### [DIRECTIONS FOR THIS TASK]
Every record is to be printed exactly as it appears.

### [DATA FOR THIS EXERCISE]
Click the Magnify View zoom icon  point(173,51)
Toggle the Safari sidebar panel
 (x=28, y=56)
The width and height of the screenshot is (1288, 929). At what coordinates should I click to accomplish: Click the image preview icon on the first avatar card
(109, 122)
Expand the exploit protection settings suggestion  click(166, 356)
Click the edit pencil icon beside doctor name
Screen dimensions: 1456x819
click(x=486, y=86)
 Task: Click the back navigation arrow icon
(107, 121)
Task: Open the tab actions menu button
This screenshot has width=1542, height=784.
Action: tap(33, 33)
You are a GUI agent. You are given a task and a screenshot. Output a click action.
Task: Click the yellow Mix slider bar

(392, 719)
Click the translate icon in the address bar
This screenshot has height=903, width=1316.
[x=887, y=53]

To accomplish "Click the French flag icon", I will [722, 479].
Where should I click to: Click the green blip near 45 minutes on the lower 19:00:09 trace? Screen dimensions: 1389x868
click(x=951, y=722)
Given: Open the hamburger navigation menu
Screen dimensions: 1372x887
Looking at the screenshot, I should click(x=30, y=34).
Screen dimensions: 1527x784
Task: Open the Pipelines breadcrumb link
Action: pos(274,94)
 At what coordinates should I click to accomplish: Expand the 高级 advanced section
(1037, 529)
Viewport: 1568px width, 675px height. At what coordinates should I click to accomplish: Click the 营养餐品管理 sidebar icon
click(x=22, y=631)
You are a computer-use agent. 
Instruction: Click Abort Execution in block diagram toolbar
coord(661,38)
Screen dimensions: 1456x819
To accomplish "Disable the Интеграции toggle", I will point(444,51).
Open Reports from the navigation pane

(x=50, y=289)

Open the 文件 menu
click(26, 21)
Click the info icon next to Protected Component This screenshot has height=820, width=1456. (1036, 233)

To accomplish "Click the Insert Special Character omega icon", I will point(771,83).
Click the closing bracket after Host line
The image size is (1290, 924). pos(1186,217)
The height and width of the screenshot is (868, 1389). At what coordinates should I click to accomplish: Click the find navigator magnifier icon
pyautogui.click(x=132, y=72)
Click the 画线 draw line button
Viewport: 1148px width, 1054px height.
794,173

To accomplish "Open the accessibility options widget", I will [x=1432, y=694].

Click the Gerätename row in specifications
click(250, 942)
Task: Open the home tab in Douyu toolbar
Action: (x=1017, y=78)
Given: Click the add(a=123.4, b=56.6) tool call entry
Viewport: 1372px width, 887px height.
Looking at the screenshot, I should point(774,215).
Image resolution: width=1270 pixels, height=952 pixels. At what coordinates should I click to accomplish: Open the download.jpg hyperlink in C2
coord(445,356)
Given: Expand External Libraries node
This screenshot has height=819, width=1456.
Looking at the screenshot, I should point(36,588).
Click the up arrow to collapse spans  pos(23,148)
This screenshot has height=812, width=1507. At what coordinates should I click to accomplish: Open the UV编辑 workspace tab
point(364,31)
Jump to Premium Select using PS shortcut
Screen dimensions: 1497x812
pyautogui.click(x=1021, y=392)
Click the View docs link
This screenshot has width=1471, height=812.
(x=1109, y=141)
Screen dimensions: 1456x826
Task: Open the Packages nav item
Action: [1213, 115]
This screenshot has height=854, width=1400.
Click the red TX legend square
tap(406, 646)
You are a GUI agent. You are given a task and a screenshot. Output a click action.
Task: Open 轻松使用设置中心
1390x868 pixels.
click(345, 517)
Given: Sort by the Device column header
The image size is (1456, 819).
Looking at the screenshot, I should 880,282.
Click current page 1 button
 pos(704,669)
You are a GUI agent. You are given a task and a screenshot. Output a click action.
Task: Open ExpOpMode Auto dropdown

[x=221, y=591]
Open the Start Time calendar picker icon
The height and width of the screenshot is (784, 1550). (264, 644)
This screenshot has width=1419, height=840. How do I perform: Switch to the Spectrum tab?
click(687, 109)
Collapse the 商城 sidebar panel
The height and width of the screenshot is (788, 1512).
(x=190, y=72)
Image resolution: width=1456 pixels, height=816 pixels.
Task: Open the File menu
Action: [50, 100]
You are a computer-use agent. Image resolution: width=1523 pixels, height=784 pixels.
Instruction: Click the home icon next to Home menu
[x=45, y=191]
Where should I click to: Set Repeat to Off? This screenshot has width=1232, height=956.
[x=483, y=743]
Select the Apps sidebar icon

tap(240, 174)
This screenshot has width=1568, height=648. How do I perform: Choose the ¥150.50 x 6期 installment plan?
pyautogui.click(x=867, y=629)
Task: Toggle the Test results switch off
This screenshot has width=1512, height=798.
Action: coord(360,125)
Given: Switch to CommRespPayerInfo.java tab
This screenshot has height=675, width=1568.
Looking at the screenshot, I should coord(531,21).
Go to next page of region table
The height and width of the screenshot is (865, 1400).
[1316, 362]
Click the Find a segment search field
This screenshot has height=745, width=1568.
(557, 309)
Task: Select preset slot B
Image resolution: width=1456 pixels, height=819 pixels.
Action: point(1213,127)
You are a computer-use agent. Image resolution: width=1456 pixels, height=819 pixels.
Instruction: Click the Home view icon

### [ANSWER SECTION]
Click the Magnify View zoom icon  point(173,51)
Toggle the Safari sidebar panel
 (x=28, y=56)
The width and height of the screenshot is (1288, 929). At what coordinates should I click to accomplish: Click the image preview icon on the first avatar card
(109, 122)
Expand the exploit protection settings suggestion  click(166, 356)
Click the edit pencil icon beside doctor name
Screen dimensions: 1456x819
click(x=486, y=86)
 Task: Click the back navigation arrow icon
(107, 121)
Task: Open the tab actions menu button
This screenshot has width=1542, height=784.
Action: tap(33, 33)
You are a GUI agent. You are given a task and a screenshot. Output a click action.
Task: Click the yellow Mix slider bar

(392, 719)
Click the translate icon in the address bar
This screenshot has height=903, width=1316.
[x=887, y=53]

To accomplish "Click the French flag icon", I will [722, 479].
Where should I click to: Click the green blip near 45 minutes on the lower 19:00:09 trace? Screen dimensions: 1389x868
click(x=951, y=722)
Given: Open the hamburger navigation menu
Screen dimensions: 1372x887
Looking at the screenshot, I should click(x=30, y=34).
Screen dimensions: 1527x784
Task: Open the Pipelines breadcrumb link
Action: pos(274,94)
 At what coordinates should I click to accomplish: Expand the 高级 advanced section
(1037, 529)
Viewport: 1568px width, 675px height. At what coordinates should I click to accomplish: Click the 营养餐品管理 sidebar icon
click(x=22, y=631)
You are a computer-use agent. 
Instruction: Click Abort Execution in block diagram toolbar
coord(661,38)
Screen dimensions: 1456x819
To accomplish "Disable the Интеграции toggle", I will point(444,51).
Open Reports from the navigation pane

(x=50, y=289)

Open the 文件 menu
click(26, 21)
Click the info icon next to Protected Component This screenshot has height=820, width=1456. (1036, 233)

To accomplish "Click the Insert Special Character omega icon", I will point(771,83).
Click the closing bracket after Host line
The image size is (1290, 924). pos(1186,217)
The height and width of the screenshot is (868, 1389). At what coordinates should I click to accomplish: Click the find navigator magnifier icon
pyautogui.click(x=132, y=72)
Click the 画线 draw line button
Viewport: 1148px width, 1054px height.
794,173

To accomplish "Open the accessibility options widget", I will [x=1432, y=694].

Click the Gerätename row in specifications
click(250, 942)
Task: Open the home tab in Douyu toolbar
Action: (x=1017, y=78)
Given: Click the add(a=123.4, b=56.6) tool call entry
Viewport: 1372px width, 887px height.
Looking at the screenshot, I should point(774,215).
Image resolution: width=1270 pixels, height=952 pixels. At what coordinates should I click to accomplish: Open the download.jpg hyperlink in C2
coord(445,356)
Given: Expand External Libraries node
This screenshot has height=819, width=1456.
Looking at the screenshot, I should point(36,588).
Click the up arrow to collapse spans  pos(23,148)
This screenshot has height=812, width=1507. At what coordinates should I click to accomplish: Open the UV编辑 workspace tab
point(364,31)
Jump to Premium Select using PS shortcut
Screen dimensions: 1497x812
pyautogui.click(x=1021, y=392)
Click the View docs link
This screenshot has width=1471, height=812.
(x=1109, y=141)
Screen dimensions: 1456x826
Task: Open the Packages nav item
Action: [1213, 115]
This screenshot has height=854, width=1400.
Click the red TX legend square
tap(406, 646)
You are a GUI agent. You are given a task and a screenshot. Output a click action.
Task: Open 轻松使用设置中心
1390x868 pixels.
click(345, 517)
Given: Sort by the Device column header
The image size is (1456, 819).
Looking at the screenshot, I should 880,282.
Click current page 1 button
 pos(704,669)
You are a GUI agent. You are given a task and a screenshot. Output a click action.
Task: Open ExpOpMode Auto dropdown

[x=221, y=591]
Open the Start Time calendar picker icon
The height and width of the screenshot is (784, 1550). (264, 644)
This screenshot has width=1419, height=840. How do I perform: Switch to the Spectrum tab?
click(687, 109)
Collapse the 商城 sidebar panel
The height and width of the screenshot is (788, 1512).
(x=190, y=72)
Image resolution: width=1456 pixels, height=816 pixels.
Task: Open the File menu
Action: [50, 100]
You are a computer-use agent. Image resolution: width=1523 pixels, height=784 pixels.
Instruction: Click the home icon next to Home menu
[x=45, y=191]
Where should I click to: Set Repeat to Off? This screenshot has width=1232, height=956.
[x=483, y=743]
Select the Apps sidebar icon

tap(240, 174)
This screenshot has width=1568, height=648. How do I perform: Choose the ¥150.50 x 6期 installment plan?
pyautogui.click(x=867, y=629)
Task: Toggle the Test results switch off
This screenshot has width=1512, height=798.
Action: coord(360,125)
Given: Switch to CommRespPayerInfo.java tab
This screenshot has height=675, width=1568.
Looking at the screenshot, I should coord(531,21).
Go to next page of region table
The height and width of the screenshot is (865, 1400).
[1316, 362]
Click the Find a segment search field
This screenshot has height=745, width=1568.
(557, 309)
Task: Select preset slot B
Image resolution: width=1456 pixels, height=819 pixels.
Action: point(1213,127)
You are a computer-use agent. Image resolution: width=1456 pixels, height=819 pixels.
Instruction: Click the Home view icon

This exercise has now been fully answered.